You can thank Sony, which brought us the Walkman, and Apple, which brought us the iPod and then the iPhone. One of the worst features of modern life is the end of the casual hello, now that most people’s ears are plugged when they’re out in the commons, likely listening to bad music. Half the people walking about, indoors and out, have their schnozes 2 inches from their smartphones, pecking away at nonsense.
On the other hand, the smartphone, and particularly the iPhone, has produced immense wealth. Apple itself has nearly a quarter trillion (that’s trillion) dollars in cash on hand. More than that, the ubiquity of internet-connected, graphic phones has sparked new industries and new approaches to old ones. In January, the biggest taxi operator in San Francisco went bankrupt because of the explosive popularity of Uber. Industry analysts who measure these things say more web access takes place now from mobile devices than from regular computers.
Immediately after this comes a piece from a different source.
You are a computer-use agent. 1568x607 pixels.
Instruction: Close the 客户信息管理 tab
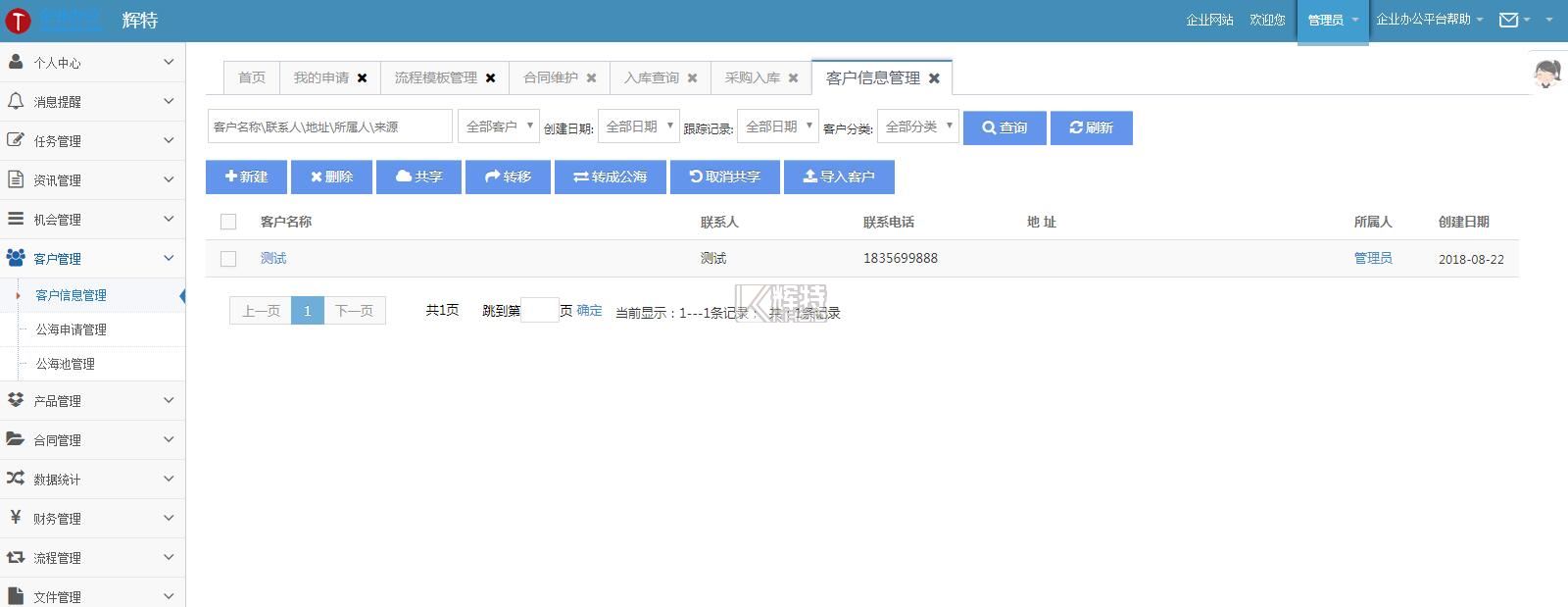[x=934, y=78]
Mobile devices have also improved the productivity of millions. Federal agencies have been enthusiastic adapters of mobility. I’m using my fourth smartphone, an iPhone 6, following a succession of personal digital assistants stretching back to the Palm III. I think I still have all the chargers in a drawer along with a collection of styluses and screen covers.
My iPhone 6 might distill yesterday’s Apple news in microcosm. I got it in September 2014, the same day my granddaughter was born. She’ll be 2-years-old in the fall, and so will my iPhone. The child is irreplaceable. Not so with the iPhone, but I feel no compunction to upgrade and shell out, what is it, $700, for basically the same thing.
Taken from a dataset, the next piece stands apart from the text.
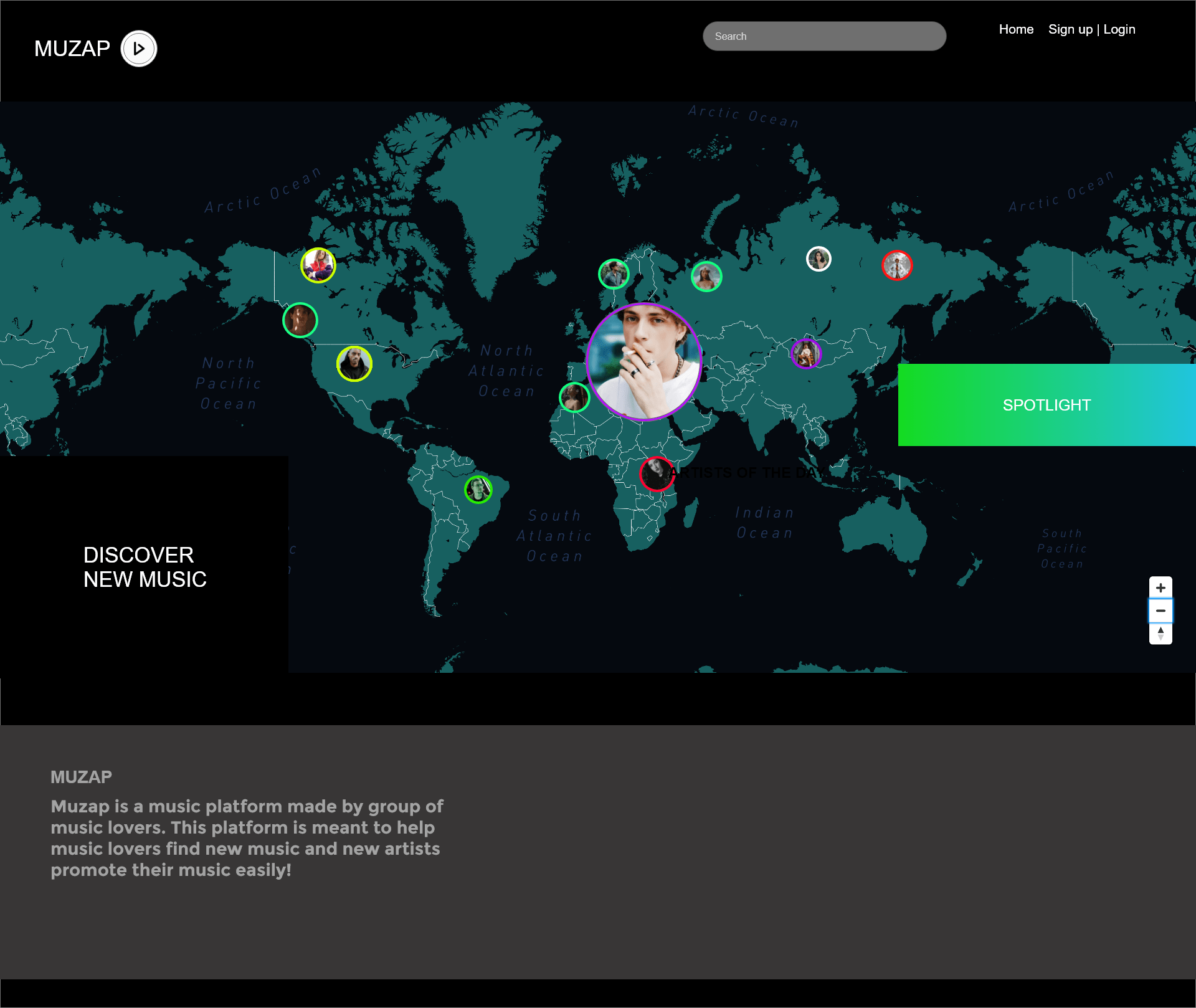1196x1008 pixels.
Task: Select the purple-ringed artist marker in Mongolia
Action: pos(806,354)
And thus Apple’s revenues fell 13 percent in its latest reporting quarter as sales of iPhones dropped 16 percent. China’s faltering economy and a strong dollar dampened Apple. But fundamentally Apple at the moment is lacking what in the tech world is variously called the next killer product or the next big thing. In the United States, half the smartphones sold are iPhones — a market share reached by General Motors in the 1950s. It’s pretty hard to get much more penetration than that.
The Apple Watch might have been that killer product. But it doesn’t really do much, is annoying to charge every day and carries a high price tag for an ugly watch with a colored plastic band. A truism from old Steve Jobs stated you don’t figure these things out by research or asking customers what they want. Tractor builder Henry Ford once remarked that if he asked his customers what they wanted, they would have said a bigger plough horse.
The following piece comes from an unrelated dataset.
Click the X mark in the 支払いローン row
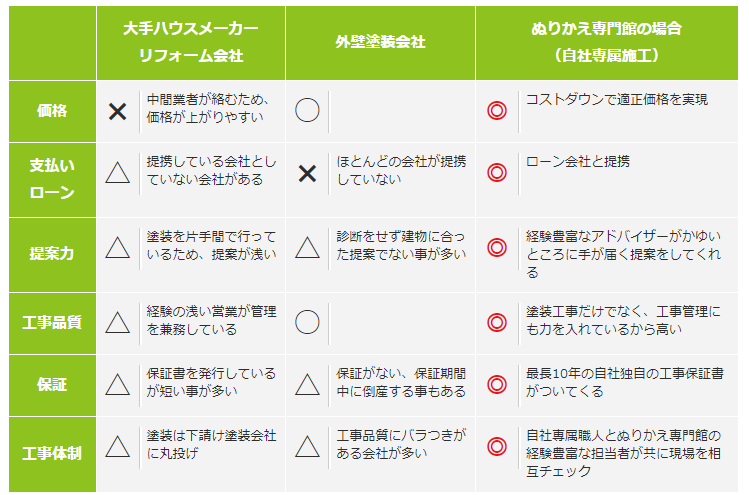Screen dimensions: 749x495 tap(307, 173)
Some of the news sites quoted analysts saying Apple is in trouble, growth will never return, this is the end. A website called Quartz has a headline, “Apple just destroyed more than $40 billion in stock market value in under an hour.” As if that was the company’s intention or it was somehow malfeasant. An alternate view in Forbes by Mark Rogowsky puts the financial news in a more mature perspective. As he notes, Apple still sells 1 million iPhones every 35 hours.
You can bump sales with step-function improvements in existing products. Last year, when Apple changed the MacBook to a super-light, thin form, I bought one sight unseen. It’s the first notebook I like carrying everywhere. But to propel the rates of growth Apple has experienced in the last decade, well, that might take the Apple Car.